Clarke felt a stab of tenderness flow through her. She'd known Lexa led a tough life as the Commander and a warrior before that, but leading that life without your parents or a family felt especially cruel. Clarke didn't know what her life would be like if she hadn't been raised by her mother and father. She couldn't even think about it. "I'm sorry, Lexa."
At that Lexa turned to look at Clarke, her eyes taking in the cuts and burns on the blonde's face. "You're hurt."
Lexa had a bad habit of ignoring her feelings and focusing on the task at hand, as well as on others around her. Love was weakness, after all. Duty is stronger than feelings. Why bother dwelling on the love she felt in the past, for her parents or for anyone else? Clarke sighed, shaking her head and murmuring that it was no big deal and she was no more beat up than Lexa was.
"I miss my parents," Clarke finally interjected after a long lull. She could sense Lexa shift, presumably uncomfortable at the switch back to their families and their feelings. "Especially my dad."
"What was your dad like?" Clarke looked over at her companion as she spoke, surprised. Lexa merely stared back. "May I ask? Is that alright?"
There was something refreshing about Lexa, which isn't a word Clarke would normally use to describe any person who killed probably hundreds of people in their short lifetime and led an army of thousands of battle-hungry warriors. But sitting there filthy and dehydrated in a cave with an uncertain future, Lexa cared about Clarke's boundaries. She gazed at Clarke with concern and sincerity. And Clarke appreciated it.
"Yes." Clarke smiled, memories of football games and hide-and-seek across the Ark coming to mind. "He was the most wonderful man I knew."
o-o-o-o-o-o-o-o
Lexa stopped what she was doing, turning to glance at the blonde. Her eyes were glistening but not yet teary, and Lexa felt a softness swirl through her as Clarke admitted to missing her parents.
She'd never gotten to know her own parents. Nightblood children are taken to train in the capital as soon as they are able, and Lexa had barely turned 6 before she was whisked away from her small village in the woods to the capital of Polis.

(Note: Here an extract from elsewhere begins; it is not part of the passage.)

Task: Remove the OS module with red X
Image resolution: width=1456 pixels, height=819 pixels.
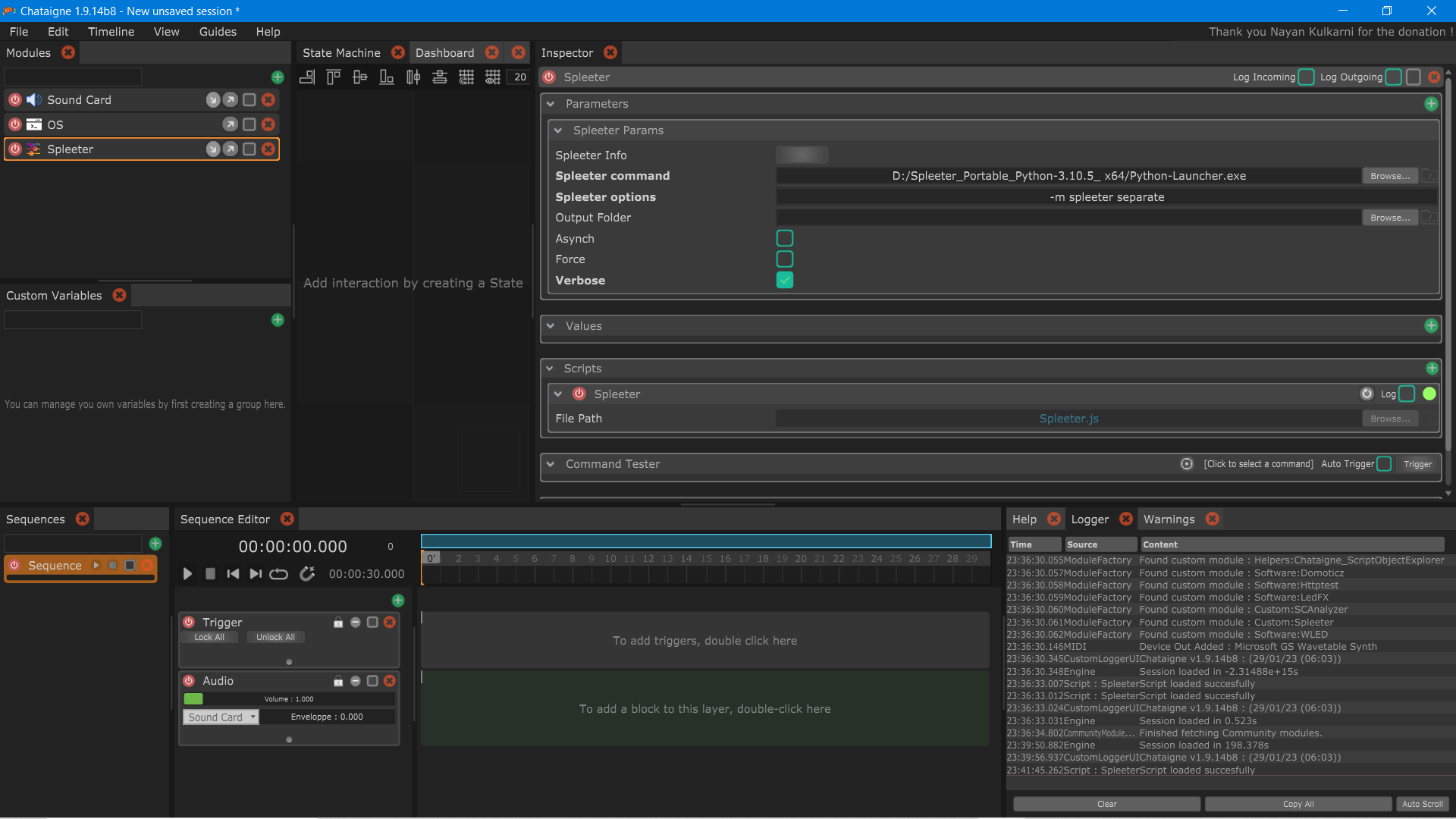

She remembers her mother's embrace during a thunderstorm. That was a strong memory of Lexa's-being rocked in her mother's arms as the thunder wailed above, hitting a nearby tree and rumbling the earth beneath them. Lexa felt safe there in her mother's arms. She knew that she would not be harmed, even if she didn't know what would happen next. And she never felt that safety or comfort again after that.
But then Titus came and escorted her away, and eventually Anya became the closest thing Lexa had to a parent. Anya was tough on her, demanding she keep up and lecturing her for crying or resting or whatever other childish thing Lexa did. She'd quickly made a warrior out of a little girl. And then the Commander began to work with her for extra lessons before she became the commander herself.
So to hear Clarke speak so sadly and longingly about her parents stirred something inside Lexa. An estranged sort of warmth, in which Lexa wanted to crowd around and experience again per lack of ever having felt it.
"What was your dad like?"
That might have been too personal of a question, but Clarke smiled and then told Lexa stories. It was strange how guarded Lexa grew up to be and how open Clarke presented herself. She talked about the games they used to watch, the lessons he used to teach her, his watch, his detailed construction on the Ark's oxygen systems, their late-night conversations while overlooking the floating Earth.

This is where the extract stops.